Roughly 25 miles of connected single-track running the length of the valley from Westlake Village to Newbury Park — hikers, mountain bikers, and horses share it. This is the locals' daily ridgeline workout, with views from the Channel Islands to the Topatopa peaks on a clear morning.
The highest point in the Santa Monica Mountains — 3,114 feet — is your local summit, reached by the Mishe Mokwa loop off Yerba Buena Road. Closer in, Triunfo Creek Park's 600 acres off Lindero Canyon keep the equestrian tradition of the old ranch alive.
Thousand Oaks was ranked the #3 safest city in California in 2025, and it has held a spot near the top of those lists for decades. That safety is the foundation. Here's what gets built on it.
The Conejo Recreation & Park District runs one of the most complete youth programs in the state — ball fields, aquatics, camps, and classes across dozens of parks. Layer on AYSO soccer, Little League, club volleyball, water polo, and the feeder programs for Westlake and Oaks Christian athletics, and there is a season for every kid, all year. This is a valley where Saturday means uniforms.
Pick-your-own berries and vegetables, a kids' Animal Center, tractor rides, and the fall pumpkin festival that every family in the 805 has photos from. Open daily. As a chef, I'll say it plainly: teaching kids where food actually comes from is worth the drive alone.
Conejo Creek North Park's 14 acres next to the library, with its Chumash-themed playground, is the default toddler headquarters. Borchard Skatepark in Newbury Park is being rebuilt into a 20,000-square-foot showpiece after a $4.5 million expansion. And The Oaks — Ventura County's largest shopping center, anchored by Nordstrom — covers the teenager economy: movies, food, and somewhere to be dropped off.
The Bank of America Performing Arts Center brings touring Broadway and major concerts to the Civic Arts Plaza, so theater night no longer requires the 101 at rush hour. Down the boulevard, Gardens of the World is four and a half acres of French, Japanese, English, and Mission gardens — free to walk, Tuesday through Saturday. And The Lakes at Thousand Oaks keeps leveling up: Erewhon opens its first Ventura County store there in summer 2026.
Most agents can't tell you why this valley looks the way it does. Here's the short version, because the history is the reason the lifestyle exists.
For thousands of years before any rancho, the Conejo Valley was Chumash country — villages along the creeks, trade routes over the same passes the 101 and Kanan follow today.
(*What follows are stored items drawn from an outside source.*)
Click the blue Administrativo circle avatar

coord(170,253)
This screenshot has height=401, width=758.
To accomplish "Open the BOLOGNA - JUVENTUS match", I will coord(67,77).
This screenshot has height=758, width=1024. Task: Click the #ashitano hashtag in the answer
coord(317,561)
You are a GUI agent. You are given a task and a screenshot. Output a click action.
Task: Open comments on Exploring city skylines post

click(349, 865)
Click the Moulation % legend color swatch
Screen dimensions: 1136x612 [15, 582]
The Chumash Indian Museum at Oakbrook Regional Park sits on an actual village site a few minutes east of the house, with interpretive trails through the oak savanna.
In 1803, Spain granted 48,572 acres — essentially the entire valley — as Rancho El Conejo, named for the rabbits that still own every greenbelt in town. For the next century and a half this was cattle and barley country, which is why the hills around North Ranch were never carved up into tract lots: they were one ranch, held in big pieces.
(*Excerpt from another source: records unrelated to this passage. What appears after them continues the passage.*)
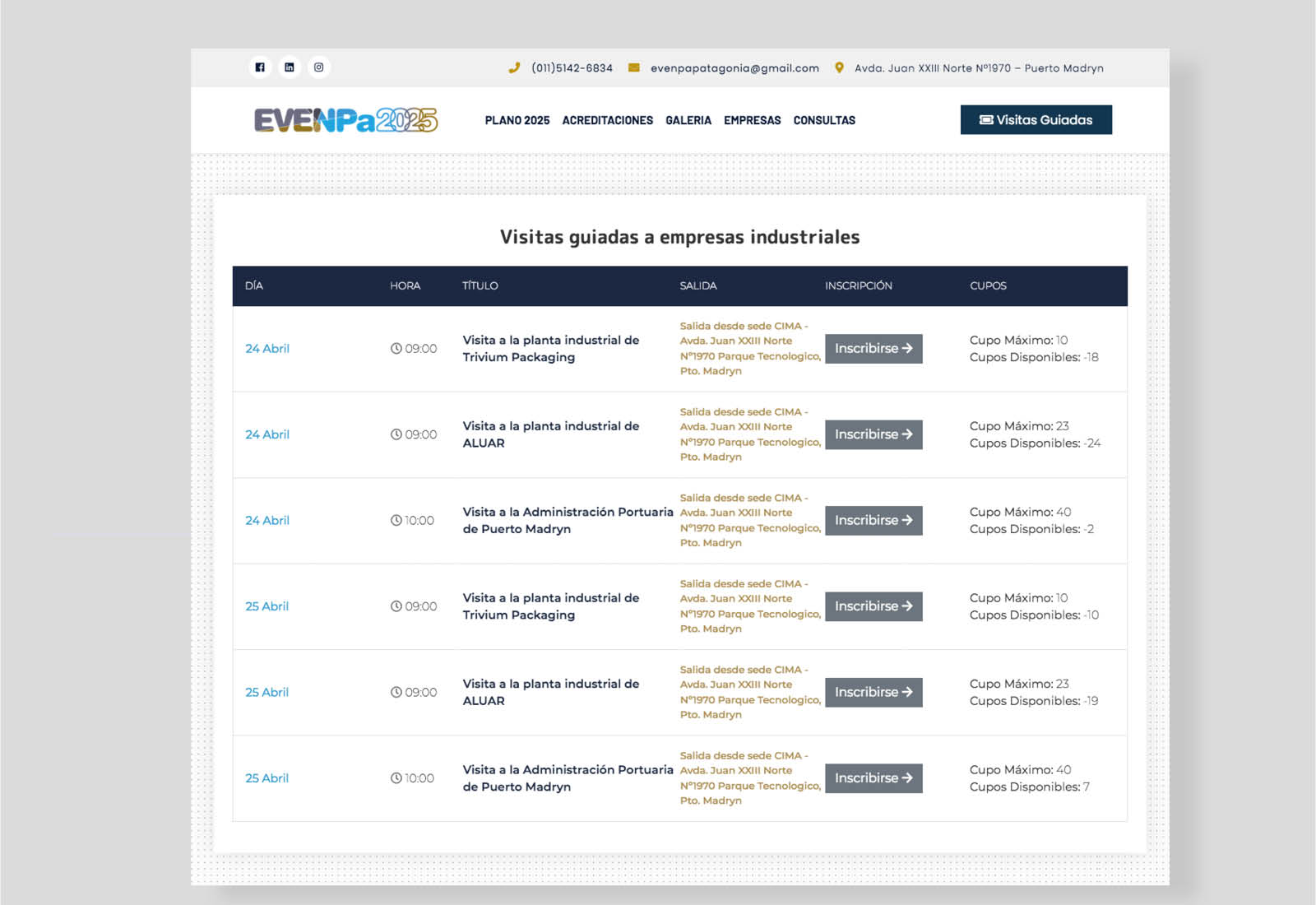Click the (011)5142-6834 phone number
The image size is (1316, 905).
572,68
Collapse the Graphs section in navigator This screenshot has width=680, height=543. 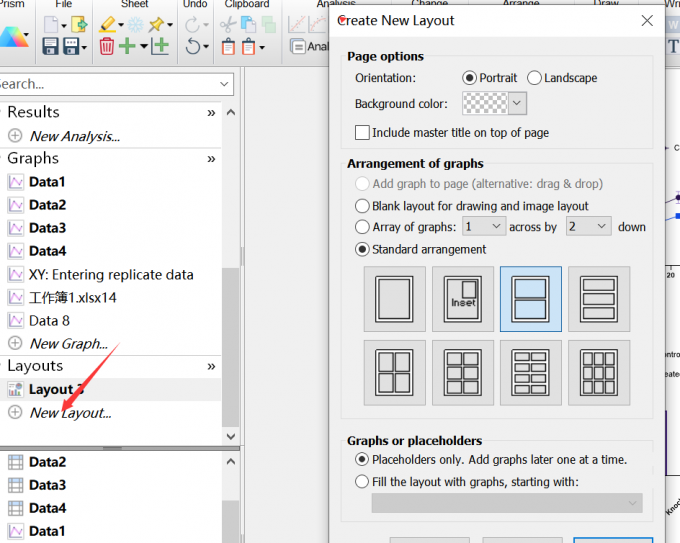[x=211, y=159]
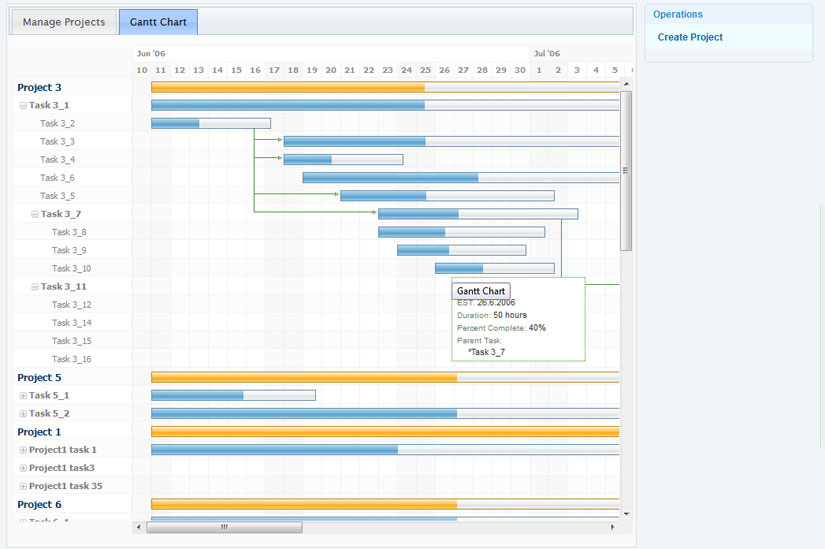Click the horizontal scrollbar thumb
This screenshot has height=549, width=825.
(224, 526)
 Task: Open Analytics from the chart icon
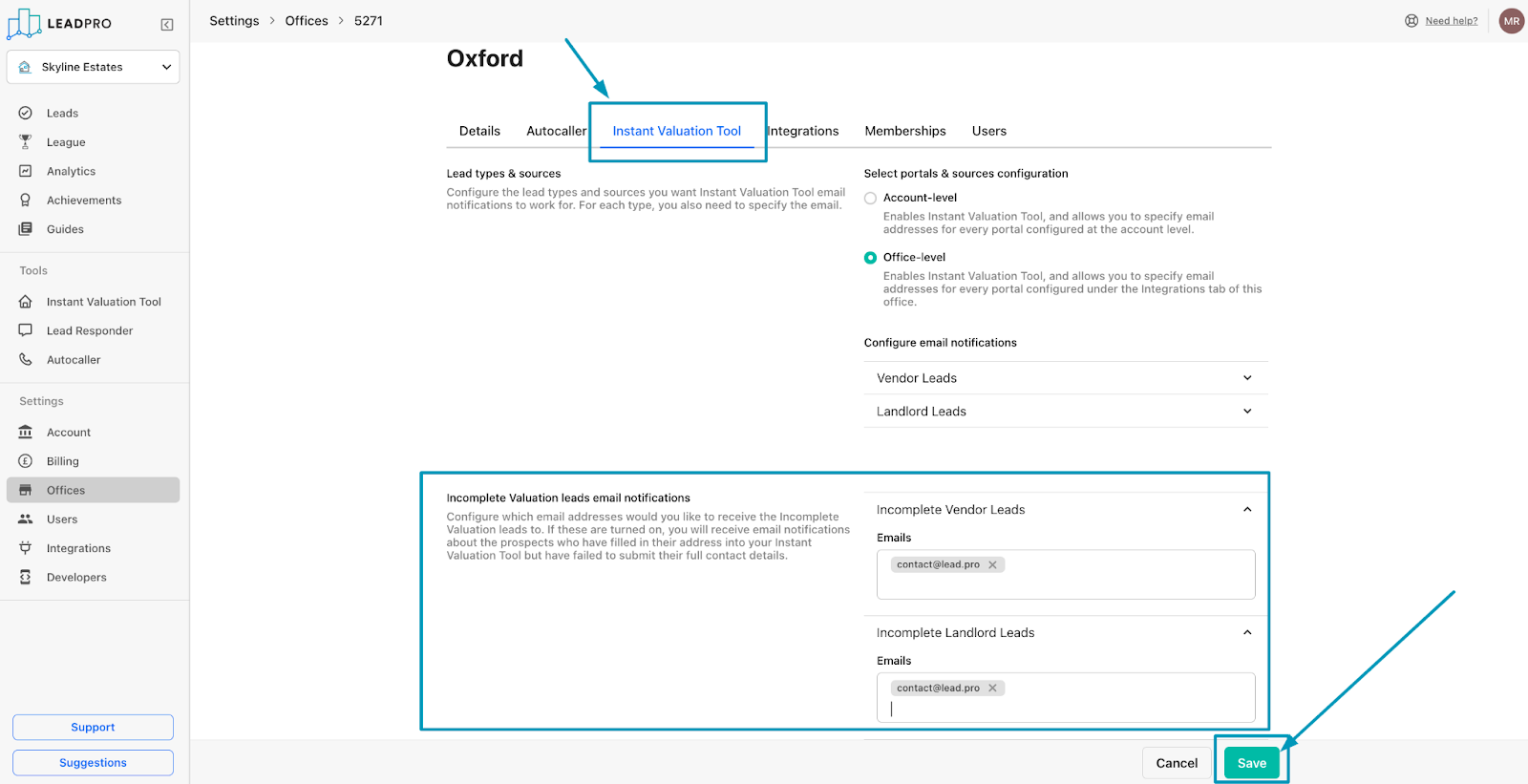point(26,171)
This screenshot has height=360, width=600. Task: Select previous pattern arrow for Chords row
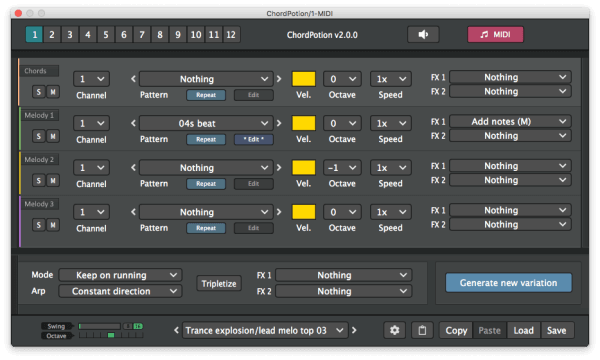tap(133, 79)
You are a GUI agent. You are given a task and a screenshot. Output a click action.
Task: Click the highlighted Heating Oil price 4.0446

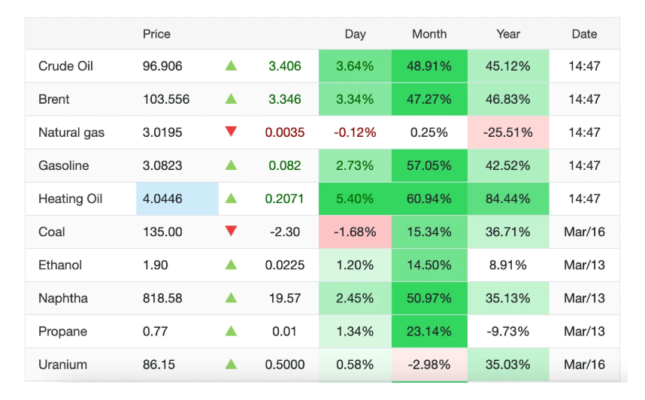164,199
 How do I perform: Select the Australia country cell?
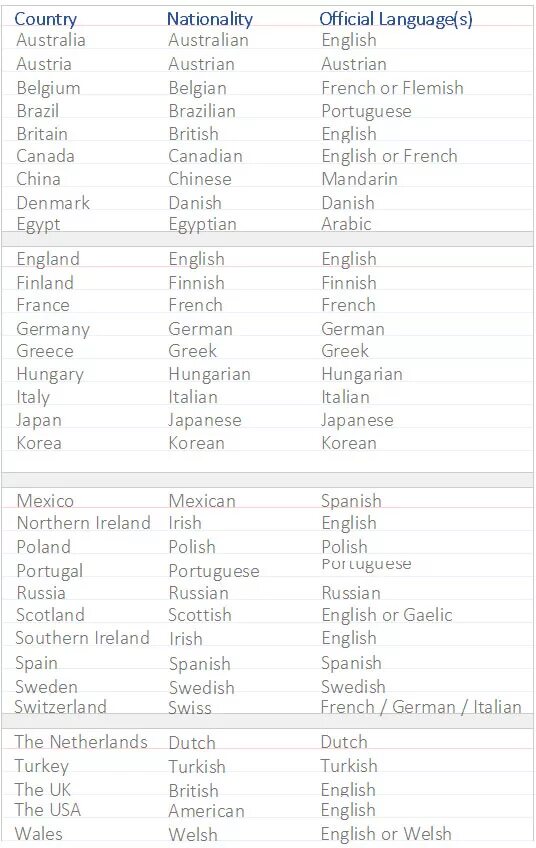[x=51, y=40]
The Butterfield-era stage road through the valley got its grand hotel in 1876 — the Stagecoach Inn, still standing in Newbury Park as a museum and state landmark. Thousand Oaks Boulevard traces that road. When you drive it to dinner, you're on the alignment travelers used 150 years ago.
For four decades, Thousand Oaks' main attraction was Jungleland USA, the exotic animal park and movie-animal training compound that supplied Hollywood with its lions — including, the story goes, the MGM lion himself. It closed in 1969, and the Civic Arts Plaza now stands on the site. The valley traded lions for Broadway, which feels about right.
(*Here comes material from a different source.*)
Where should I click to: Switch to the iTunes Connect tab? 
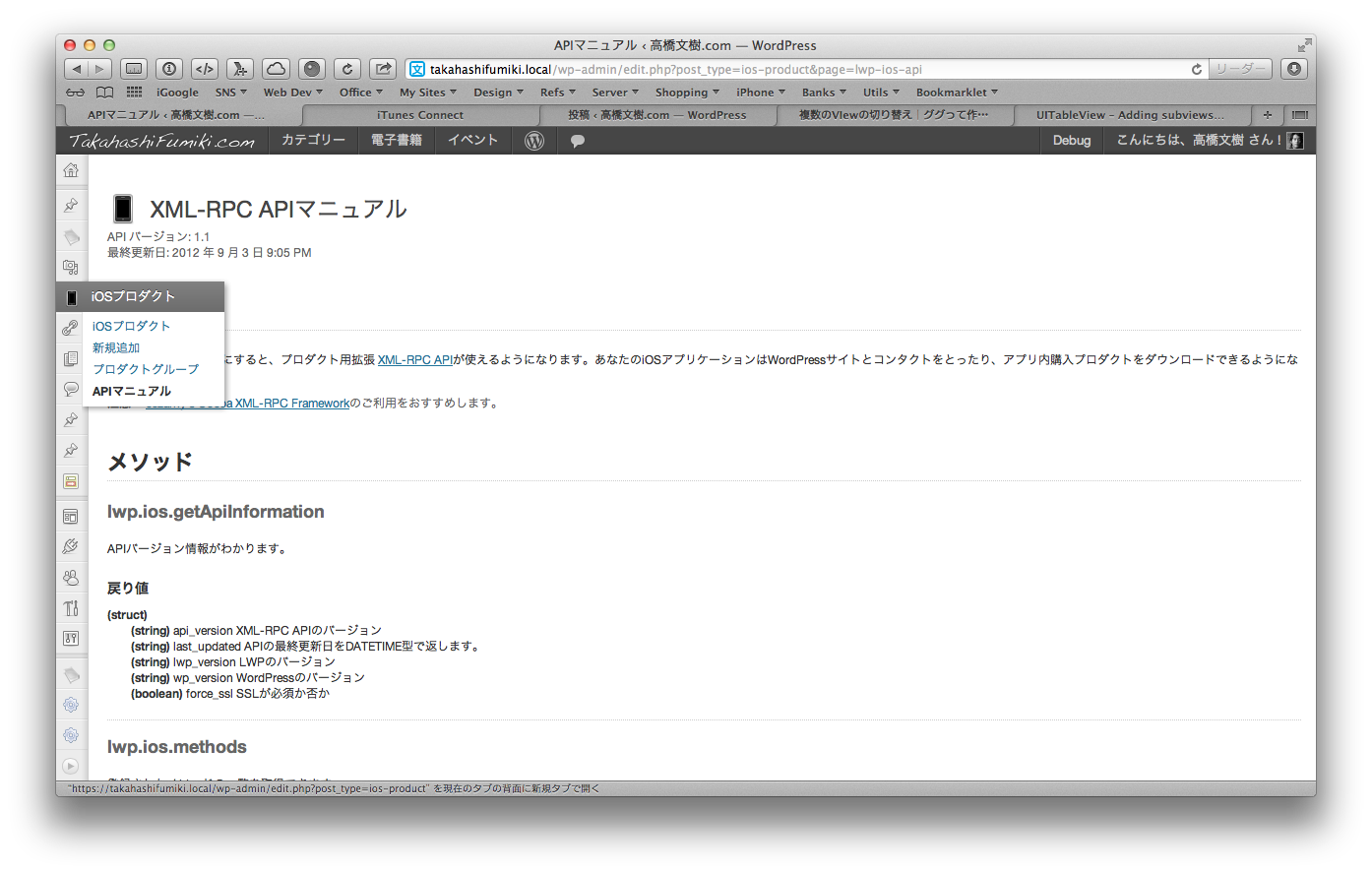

In 1963, Daniel K. Ludwig's American-Hawaiian Steamship Company bought the 12,000-acre Albertson Ranch for about $32 million and master-planned a "city in the country" — Westlake Village. The lake was filled in 1969, the country clubs followed, and the finest hillside parcels north of the 101 became North Ranch: big lots, golf at the center, hills protected forever. Amgen, the biotech giant headquartered in Thousand Oaks, anchored the economy. That 60-year-old plan is precisely why a 1.67-acre gated promontory like 1403 Kingsboro can exist twelve minutes from a Four Seasons.